Voices
The app supports two TTS engines: Kokoro (offline, default) and ElevenLabs (cloud, optional).
Kokoro Voices
Kokoro is the default TTS engine. It runs entirely offline — no internet connection required.
Voice List
Kokoro provides a variety of voices loaded from bundled voice model files. The default voice is AF Heart (af_heart).
The exact list of available Kokoro voices depends on the voice files present in the KokoroSharp installation. The app calls KokoroVoiceManager.LoadVoicesFromPath() during initialization to discover available voices.
Voice Fallback
If the configured voice ID is not found, the app falls back to af_heart. If even the default voice is missing, synthesis fails with a clear error message.

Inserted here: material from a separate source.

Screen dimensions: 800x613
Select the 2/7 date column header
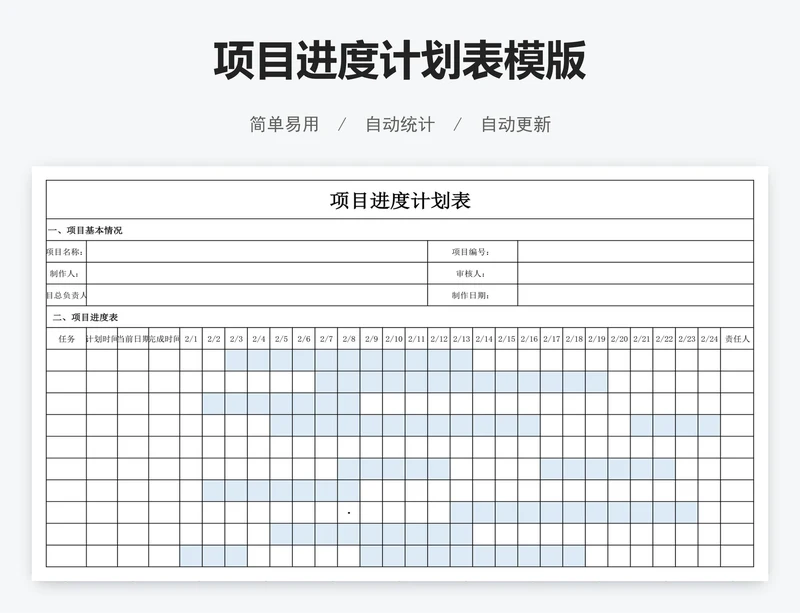(x=326, y=339)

ElevenLabs Voices (Optional)
ElevenLabs provides high-quality cloud-based AI voices. This is an optional integration that requires:
- An ElevenLabs account
- An API key (stored encrypted with DPAPI)
- An internet connection for synthesis
Setup
- Go to Settings → Voice
- Switch the engine to ElevenLabs
- Click Enter API Key and paste your key
- The app fetches your available voices and subscription info
- Select a voice from the list
API Key Security
- The API key is encrypted using Windows DPAPI (
DataProtectionScope.CurrentUser) - Only the last 4 characters are stored in plain text (for display purposes)
- The encrypted key is stored in
config.jsonaselevenLabs.encryptedApiKey - Legacy plain-text keys are migrated to encrypted storage on first load
Subscription Info
After entering a valid API key, the app displays:
- Characters used this billing period
- Total character quota
- Cumulative characters used across all sessions
Custom Voices
ElevenLabs voices marked as IsCustomVoice (user-cloned or AI-generated) are highlighted in red in the UI. These require a Creator or higher ElevenLabs subscription.
Model Selection
The default ElevenLabs model is eleven_multilingual_v2. This can be changed in the Voice settings tab.
Global Pitch Control
A global pitch multiplier affects all standard TTS output:
- Changes apply live — no save required
- Clamped to [0.5, 2.0]
- Phrases always use pitch 1.0 unless a per-phrase override is set
Per-Phrase Voice Override
Each phrase can override the global voice settings:
- Engine override: Use Kokoro or ElevenLabs for a specific phrase
- Voice override: Use a specific voice for a specific phrase
- Pitch override: Set a per-phrase pitch multiplier
These are configured in the Phrase Editor window.